TASK DIRECTIONS:
All of the entries below are to be copied without any alteration.

● ● ● ● ● ● ●

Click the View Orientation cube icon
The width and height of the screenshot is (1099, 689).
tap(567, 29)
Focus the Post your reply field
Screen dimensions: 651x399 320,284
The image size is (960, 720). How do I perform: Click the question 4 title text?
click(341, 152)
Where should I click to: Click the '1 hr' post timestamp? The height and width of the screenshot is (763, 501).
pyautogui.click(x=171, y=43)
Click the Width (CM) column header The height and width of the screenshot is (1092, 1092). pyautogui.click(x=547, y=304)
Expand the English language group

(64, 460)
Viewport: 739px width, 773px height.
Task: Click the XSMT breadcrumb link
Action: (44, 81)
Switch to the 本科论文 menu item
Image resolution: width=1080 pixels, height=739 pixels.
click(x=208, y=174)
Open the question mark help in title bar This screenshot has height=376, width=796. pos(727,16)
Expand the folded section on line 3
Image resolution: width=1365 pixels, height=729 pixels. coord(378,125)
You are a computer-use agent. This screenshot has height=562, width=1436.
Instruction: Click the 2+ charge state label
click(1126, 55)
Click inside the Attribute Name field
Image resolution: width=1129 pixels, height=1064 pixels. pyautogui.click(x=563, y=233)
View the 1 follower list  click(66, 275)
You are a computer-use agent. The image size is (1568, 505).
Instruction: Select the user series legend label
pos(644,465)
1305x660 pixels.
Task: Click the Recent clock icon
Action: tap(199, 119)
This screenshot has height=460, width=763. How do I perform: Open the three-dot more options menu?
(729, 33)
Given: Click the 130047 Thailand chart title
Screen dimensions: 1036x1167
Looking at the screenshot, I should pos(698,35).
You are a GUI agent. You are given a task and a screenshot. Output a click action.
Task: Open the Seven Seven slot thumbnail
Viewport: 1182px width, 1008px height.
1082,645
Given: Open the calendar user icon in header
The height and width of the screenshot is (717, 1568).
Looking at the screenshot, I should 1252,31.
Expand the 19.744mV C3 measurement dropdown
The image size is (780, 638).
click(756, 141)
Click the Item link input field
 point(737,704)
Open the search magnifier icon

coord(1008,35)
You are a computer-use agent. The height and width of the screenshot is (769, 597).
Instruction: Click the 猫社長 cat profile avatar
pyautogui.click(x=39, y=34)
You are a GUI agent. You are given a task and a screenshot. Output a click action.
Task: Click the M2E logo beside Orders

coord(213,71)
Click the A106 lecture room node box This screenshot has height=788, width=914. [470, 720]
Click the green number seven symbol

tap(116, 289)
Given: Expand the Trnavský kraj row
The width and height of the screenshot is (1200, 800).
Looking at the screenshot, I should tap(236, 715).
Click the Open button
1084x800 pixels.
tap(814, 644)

● ● ● ● ● ● ●

SOLUTION:
Click the View Orientation cube icon
The width and height of the screenshot is (1099, 689).
tap(567, 29)
Focus the Post your reply field
Screen dimensions: 651x399 320,284
The image size is (960, 720). How do I perform: Click the question 4 title text?
click(341, 152)
Where should I click to: Click the '1 hr' post timestamp? The height and width of the screenshot is (763, 501).
pyautogui.click(x=171, y=43)
Click the Width (CM) column header The height and width of the screenshot is (1092, 1092). pyautogui.click(x=547, y=304)
Expand the English language group

(64, 460)
Viewport: 739px width, 773px height.
Task: Click the XSMT breadcrumb link
Action: (44, 81)
Switch to the 本科论文 menu item
Image resolution: width=1080 pixels, height=739 pixels.
click(x=208, y=174)
Open the question mark help in title bar This screenshot has height=376, width=796. pos(727,16)
Expand the folded section on line 3
Image resolution: width=1365 pixels, height=729 pixels. coord(378,125)
You are a computer-use agent. This screenshot has height=562, width=1436.
Instruction: Click the 2+ charge state label
click(1126, 55)
Click inside the Attribute Name field
Image resolution: width=1129 pixels, height=1064 pixels. pyautogui.click(x=563, y=233)
View the 1 follower list  click(66, 275)
You are a computer-use agent. The image size is (1568, 505).
Instruction: Select the user series legend label
pos(644,465)
1305x660 pixels.
Task: Click the Recent clock icon
Action: tap(199, 119)
This screenshot has height=460, width=763. How do I perform: Open the three-dot more options menu?
(729, 33)
Given: Click the 130047 Thailand chart title
Screen dimensions: 1036x1167
Looking at the screenshot, I should pos(698,35).
You are a GUI agent. You are given a task and a screenshot. Output a click action.
Task: Open the Seven Seven slot thumbnail
Viewport: 1182px width, 1008px height.
1082,645
Given: Open the calendar user icon in header
The height and width of the screenshot is (717, 1568).
Looking at the screenshot, I should 1252,31.
Expand the 19.744mV C3 measurement dropdown
The image size is (780, 638).
click(756, 141)
Click the Item link input field
 point(737,704)
Open the search magnifier icon

coord(1008,35)
You are a computer-use agent. The height and width of the screenshot is (769, 597).
Instruction: Click the 猫社長 cat profile avatar
pyautogui.click(x=39, y=34)
You are a GUI agent. You are given a task and a screenshot. Output a click action.
Task: Click the M2E logo beside Orders

coord(213,71)
Click the A106 lecture room node box This screenshot has height=788, width=914. [470, 720]
Click the green number seven symbol

tap(116, 289)
Given: Expand the Trnavský kraj row
The width and height of the screenshot is (1200, 800).
Looking at the screenshot, I should tap(236, 715).
Click the Open button
1084x800 pixels.
tap(814, 644)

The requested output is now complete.